Raymond Simpson raymond.simpson at yale.edu
Wed May 25 17:18:08 EDT 2016


Hey all,

For my first trip of the season I visited some powerline cuts north of
Killingly.  It got hotter than forecast and was clear early and overcast
late.  By far the nicest was northeast of Tracy Road.  The part near 395
did not have an obvious access point due to wire fences and trucks were
coming in and out of the industrial park so I didn't go too far in that
direction.  The main part I checked had nice dry sandy habitats intermixed
with rock outcrops.  There was some blueberry and Andropogon patches which
reminded me of Mansfield Hollow and the Jersey pine barrens.

Nectar was honeysuckle, a pink flower on a bush, various small wildflowers,
and a weedy spurge.  Many skippers were perching and unidentified flybys.

Eastern Tiger Swallowtail - 1
Spicebush Swallowtail - 1 (pink azalea looking bush)
Cabbage White - 3
Clouded Sulphur - 4
American Copper - 6+
Frosted Elfin - 3 (only one colony found tucked near a fenced area) they
are fresh
Pine Elfin - 3 (fresh, 2 on spurge)
Spring? Azure - 8+ (netted individuals all females and were violacea forms)
Gray Hairstreak - 1
Pearl Crescent - 12+
American Lady - 3 (worn)
Red Admiral - 1
Little Wood Satyr - 1 (fresh out with wings still kind of floppy)
Common Ringlet - 2 (fresh, in small more mesic satellite cut paralleling
395)
Northern Cloudywing - 1 (in Tracy cut, fresh)
Common Sootywing - 2 (dark fresh males, in same cut as Ringlets)
Dreamy Duskywing - 4+ (more small flybys probably this species too)
Juvenal's Duskywing - 6+ (4 netted and confirmed, all males of diff. wear)
Wild Indigo Duskywing - 1 (on honeysuckle, fresh and dark)
Peck's Skipper - 3 (all males, fresh in wet part of Tracy cut)

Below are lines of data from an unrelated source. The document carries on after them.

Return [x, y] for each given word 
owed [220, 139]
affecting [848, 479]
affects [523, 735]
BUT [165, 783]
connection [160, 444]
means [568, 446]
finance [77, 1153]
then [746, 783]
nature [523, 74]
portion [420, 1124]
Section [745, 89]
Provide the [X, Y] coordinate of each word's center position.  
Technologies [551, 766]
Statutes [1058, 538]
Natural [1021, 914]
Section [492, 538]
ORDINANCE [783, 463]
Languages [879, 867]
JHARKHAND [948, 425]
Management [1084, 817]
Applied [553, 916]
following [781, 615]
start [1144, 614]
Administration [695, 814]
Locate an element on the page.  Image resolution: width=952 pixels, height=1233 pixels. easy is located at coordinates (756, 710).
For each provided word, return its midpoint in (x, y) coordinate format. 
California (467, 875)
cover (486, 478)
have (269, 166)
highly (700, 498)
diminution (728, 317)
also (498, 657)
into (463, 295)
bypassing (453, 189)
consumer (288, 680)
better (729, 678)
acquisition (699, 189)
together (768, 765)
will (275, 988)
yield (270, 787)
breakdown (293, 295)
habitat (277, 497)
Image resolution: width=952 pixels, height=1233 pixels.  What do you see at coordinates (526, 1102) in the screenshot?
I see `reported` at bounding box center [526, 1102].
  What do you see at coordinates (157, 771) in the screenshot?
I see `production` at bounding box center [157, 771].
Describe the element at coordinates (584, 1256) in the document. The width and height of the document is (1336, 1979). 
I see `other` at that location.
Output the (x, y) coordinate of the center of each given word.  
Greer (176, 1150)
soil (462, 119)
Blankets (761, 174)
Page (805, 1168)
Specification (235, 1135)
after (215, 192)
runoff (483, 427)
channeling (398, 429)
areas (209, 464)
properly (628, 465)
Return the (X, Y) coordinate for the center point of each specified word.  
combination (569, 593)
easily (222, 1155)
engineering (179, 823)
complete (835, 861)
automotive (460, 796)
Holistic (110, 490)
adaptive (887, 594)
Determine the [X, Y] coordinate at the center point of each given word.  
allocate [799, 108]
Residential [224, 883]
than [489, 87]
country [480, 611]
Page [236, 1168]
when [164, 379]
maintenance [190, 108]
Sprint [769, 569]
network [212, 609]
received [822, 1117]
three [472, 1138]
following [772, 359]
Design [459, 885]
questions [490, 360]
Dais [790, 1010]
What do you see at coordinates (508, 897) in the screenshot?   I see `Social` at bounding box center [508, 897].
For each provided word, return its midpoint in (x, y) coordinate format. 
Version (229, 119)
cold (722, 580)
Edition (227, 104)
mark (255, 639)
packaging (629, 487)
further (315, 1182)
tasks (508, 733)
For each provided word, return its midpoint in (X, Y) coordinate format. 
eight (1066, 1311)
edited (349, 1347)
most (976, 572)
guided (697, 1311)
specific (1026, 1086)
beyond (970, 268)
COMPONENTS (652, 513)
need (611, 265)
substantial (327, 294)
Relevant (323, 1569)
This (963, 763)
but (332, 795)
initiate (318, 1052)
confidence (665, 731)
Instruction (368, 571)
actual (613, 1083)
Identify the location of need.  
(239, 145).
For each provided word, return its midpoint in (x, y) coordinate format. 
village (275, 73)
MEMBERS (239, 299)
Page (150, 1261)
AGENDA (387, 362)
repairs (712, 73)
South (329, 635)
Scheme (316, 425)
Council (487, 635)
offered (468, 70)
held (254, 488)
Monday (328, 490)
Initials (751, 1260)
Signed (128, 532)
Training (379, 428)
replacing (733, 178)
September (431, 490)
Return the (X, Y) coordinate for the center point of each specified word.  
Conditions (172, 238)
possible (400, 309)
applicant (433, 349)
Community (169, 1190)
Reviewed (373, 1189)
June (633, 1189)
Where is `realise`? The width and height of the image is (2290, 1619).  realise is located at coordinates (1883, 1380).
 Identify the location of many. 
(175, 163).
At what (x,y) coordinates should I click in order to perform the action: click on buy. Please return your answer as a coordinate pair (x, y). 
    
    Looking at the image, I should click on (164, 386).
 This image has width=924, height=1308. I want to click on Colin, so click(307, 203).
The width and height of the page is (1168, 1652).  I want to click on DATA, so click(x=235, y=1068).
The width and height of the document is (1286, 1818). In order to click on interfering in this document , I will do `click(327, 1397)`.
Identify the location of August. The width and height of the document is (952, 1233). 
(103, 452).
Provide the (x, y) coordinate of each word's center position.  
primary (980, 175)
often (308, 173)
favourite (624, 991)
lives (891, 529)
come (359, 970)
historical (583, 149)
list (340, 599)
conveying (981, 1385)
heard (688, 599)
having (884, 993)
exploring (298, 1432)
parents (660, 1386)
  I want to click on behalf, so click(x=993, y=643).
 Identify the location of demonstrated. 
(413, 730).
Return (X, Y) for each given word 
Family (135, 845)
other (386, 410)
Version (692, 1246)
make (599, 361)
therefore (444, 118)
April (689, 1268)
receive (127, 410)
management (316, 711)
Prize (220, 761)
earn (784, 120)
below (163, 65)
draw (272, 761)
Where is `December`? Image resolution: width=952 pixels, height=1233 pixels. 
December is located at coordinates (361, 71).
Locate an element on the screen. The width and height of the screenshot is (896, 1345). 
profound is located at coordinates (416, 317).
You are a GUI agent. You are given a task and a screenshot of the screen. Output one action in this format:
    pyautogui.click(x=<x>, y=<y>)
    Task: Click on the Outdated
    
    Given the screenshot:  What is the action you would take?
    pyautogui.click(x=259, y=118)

No Sleepy, Cobwebs or Indian Skipper.  Might be too late for Cobweb and
early for Indian because habitat was excellent.

Odes:  mostly small black and yellow libellulids, a immature Corporal, and
a medium-small gomphid (exilis?)

Tiger Beetles: Cicindela sexguttata common, Cicindela scutellaris a few in
sandy areas and like Jersey ssp rugifrons but reddish brown in color.

Moths: a few day flying geometers were dark above and rusty red to orange
below.  Saw a flyby Hemaris species but probably thysbe.

Stopped by Paquag SF on the way back and noted some large white cedars in
the parking lot near the pond.  There were honeysuckles in the understory
but it was too late and cloudy to expect Hessel's.  I think it has been
collected here in the past and would be worth checking for that species.